PHP Tutorial Using Travis CI & Github in 15 Minutes

Interested in Travis CI or learning about Continuous Integration in general but don’t know where to start?  You’ve come to the right place, in this tutorial; I will show you how to easily setup a simple PHP project using Travis CI and Github.

First thing you’ll want to do is fork the sample project from my Github repo.  You can learn more about Travis CI and continuous integration in general from the repo’s main page where I’ve noted some recommend links for further reading.  If you’re not familiar with continuous integration, I highly recommend clicking on the first link, Agile in Practice: Continuous Integration.  Don’t worry if it doesn’t make sense after watching the video.  The red lights and green lights confused me at first.  But all will make sense by the end of this tutorial.

When the fork is finished, go ahead and pull down the code base locally onto your computer.

Back up Github, navigate to the marketplace section of the website.  Once you are there, search for Travis CI.  You should be able to signup for an account for free for open source projects.


Once Travis CI is linked up with your Github account,  you should be able to see a screen similar to the one below.  And if you don’t see it, you could just navigate to the Travis CI site.  You’ll want to click on screen name and then click on ‘Accounts’ so that you can assign the repo you want to use Travis CI with.

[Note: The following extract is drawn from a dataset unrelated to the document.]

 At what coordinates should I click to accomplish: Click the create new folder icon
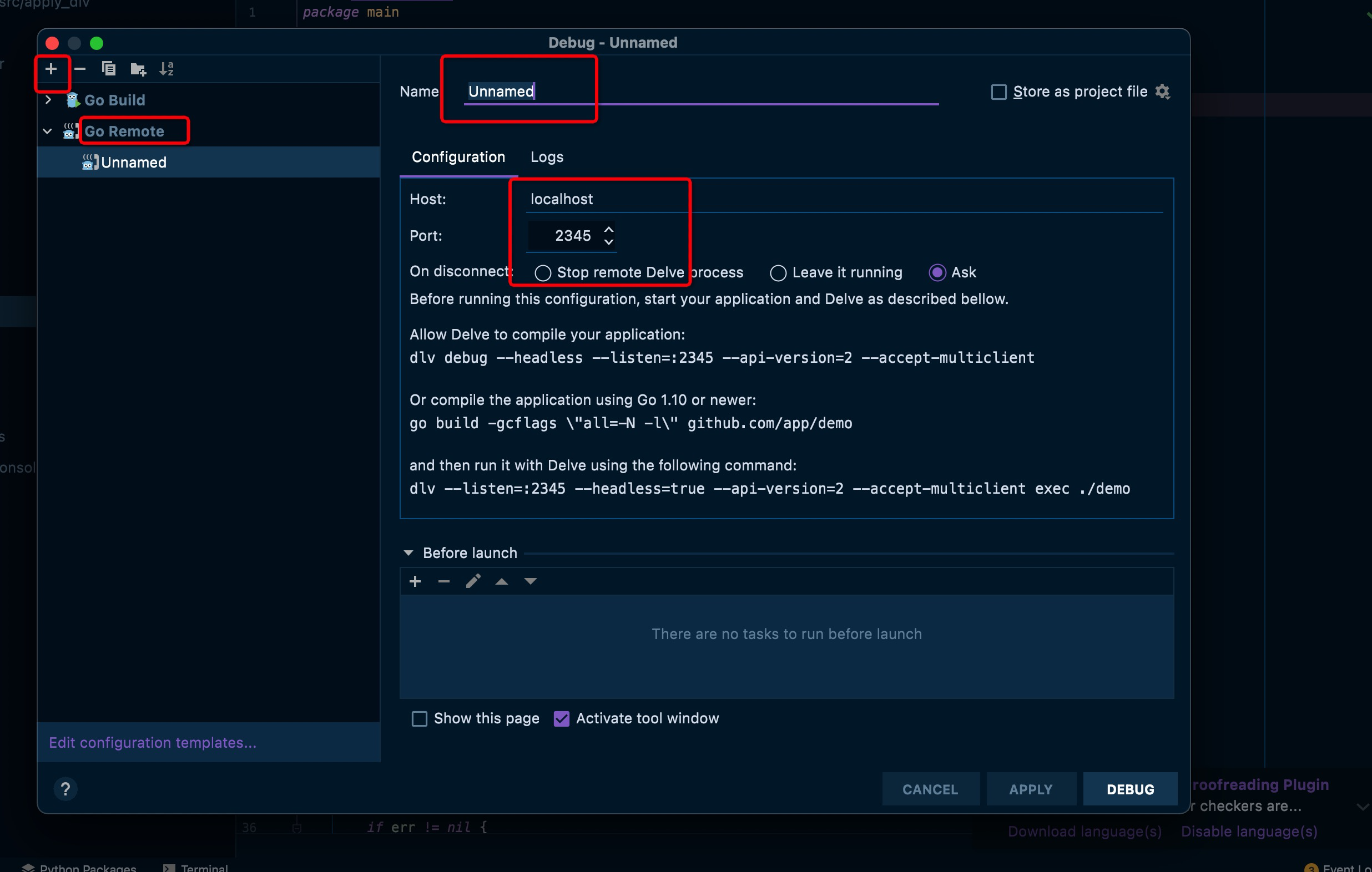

You’ll want to select the sample Travis CI project you forked earlier.  After that, you should be able to get the Travis CI status link.  This status link is what will provide the build notifications.

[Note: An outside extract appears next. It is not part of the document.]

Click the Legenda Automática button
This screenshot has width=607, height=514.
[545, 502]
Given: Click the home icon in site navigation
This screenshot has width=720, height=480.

Once you copy the status link, go to your project and open-up the file.  You’ll want to replace the link that looks like the one below, with your status link.  Most likely, you’ll just have to change the account name.

[![Build Status](](

Next thing you’ll want to do is to ensure that the test fails.  This is so you can see Travis CI in action.  Go into Tests/HelloWorldTest.php on line 26 and change:

$this->assertEquals('Hello World', $helloWorld->hello());

to something like:

$this->assertEquals(Good Bye World', $helloWorld->hello());

And go ahead and push back up these changes.  After a few minutes after Travis CI builds your project and runs your test, your repo’s about page should have the following status:

On the Travis CI website, you’ll see that the build failed.  And you should be getting an email about the failed built as well.

At this time, lets go ahead and revert our changes so that the test passes.  Once you revert and push the changes back up to Github and wait a few minutes, your build status should change to a pass.

Get a success build on Travis CI’s website:


And a success email:

And there you have it, a sample project using Travis CI in 15 minutes!